● EXERCISE:
In the data below, the copy begins at the line containing "The width and height of the screenshot is (583, 302)." and runs through the last line; repeat those lines exactly, minus the pictures.

START RECORDED DATA

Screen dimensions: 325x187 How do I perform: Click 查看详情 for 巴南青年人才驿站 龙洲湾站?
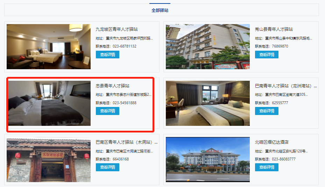(x=267, y=111)
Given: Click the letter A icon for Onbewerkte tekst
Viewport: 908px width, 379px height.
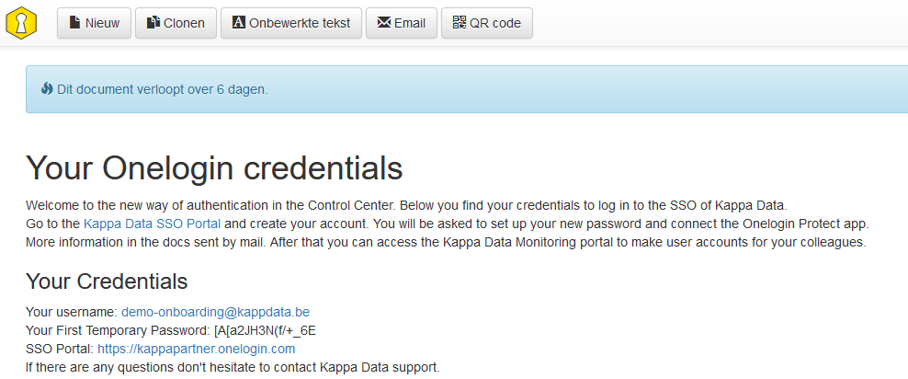Looking at the screenshot, I should [x=238, y=23].
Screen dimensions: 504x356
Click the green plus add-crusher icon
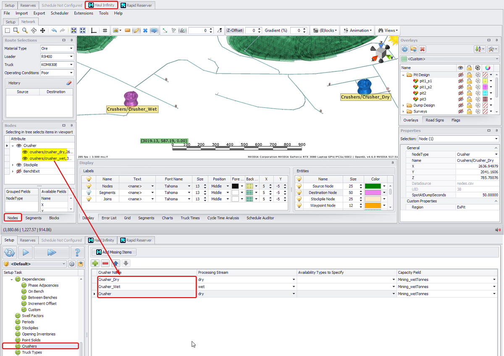95,264
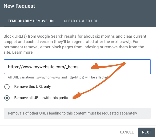Click the https:// portion of the URL
Image resolution: width=156 pixels, height=138 pixels.
(15, 67)
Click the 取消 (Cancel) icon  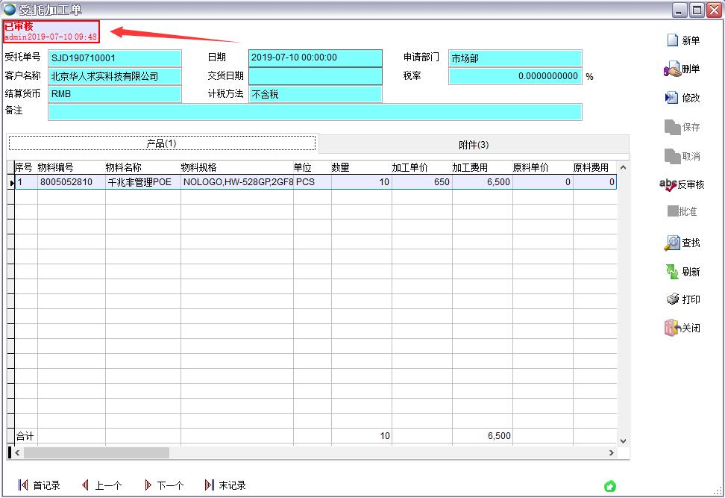click(682, 156)
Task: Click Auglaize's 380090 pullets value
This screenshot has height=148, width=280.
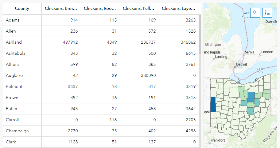Action: pos(148,75)
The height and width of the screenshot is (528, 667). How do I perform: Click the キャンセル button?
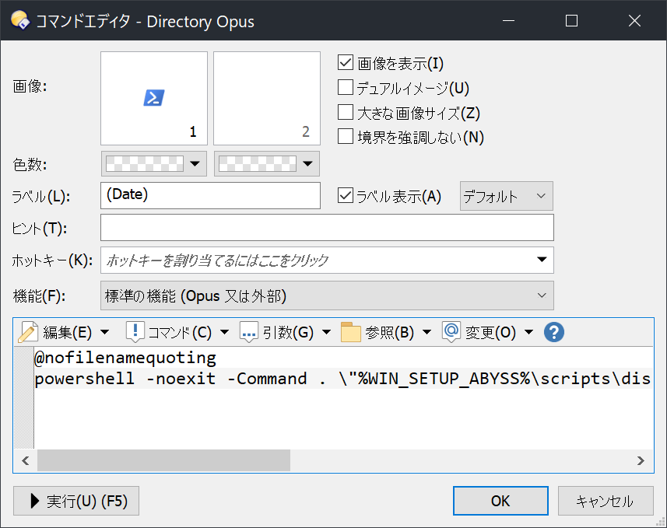[x=605, y=502]
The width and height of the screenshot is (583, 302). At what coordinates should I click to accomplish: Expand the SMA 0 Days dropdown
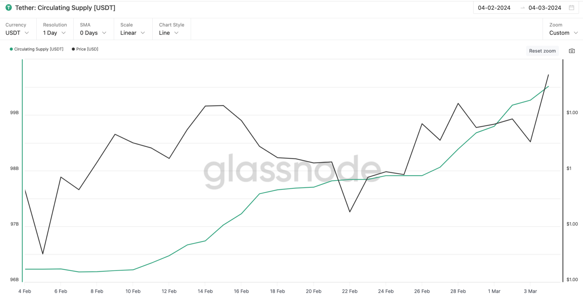pos(93,33)
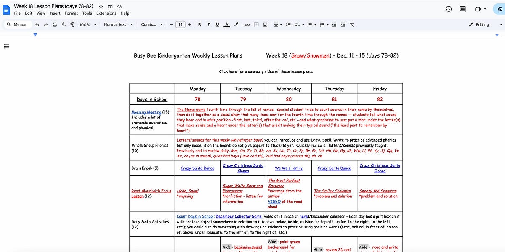The width and height of the screenshot is (505, 252).
Task: Insert a link
Action: point(247,24)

END RECORDED DATA

● OUTPUT FOR THIS TASK:
The width and height of the screenshot is (583, 302). At what coordinates should I click to accomplish: Expand the SMA 0 Days dropdown
pos(93,33)
The width and height of the screenshot is (505, 252).
Task: Insert a link
Action: point(247,24)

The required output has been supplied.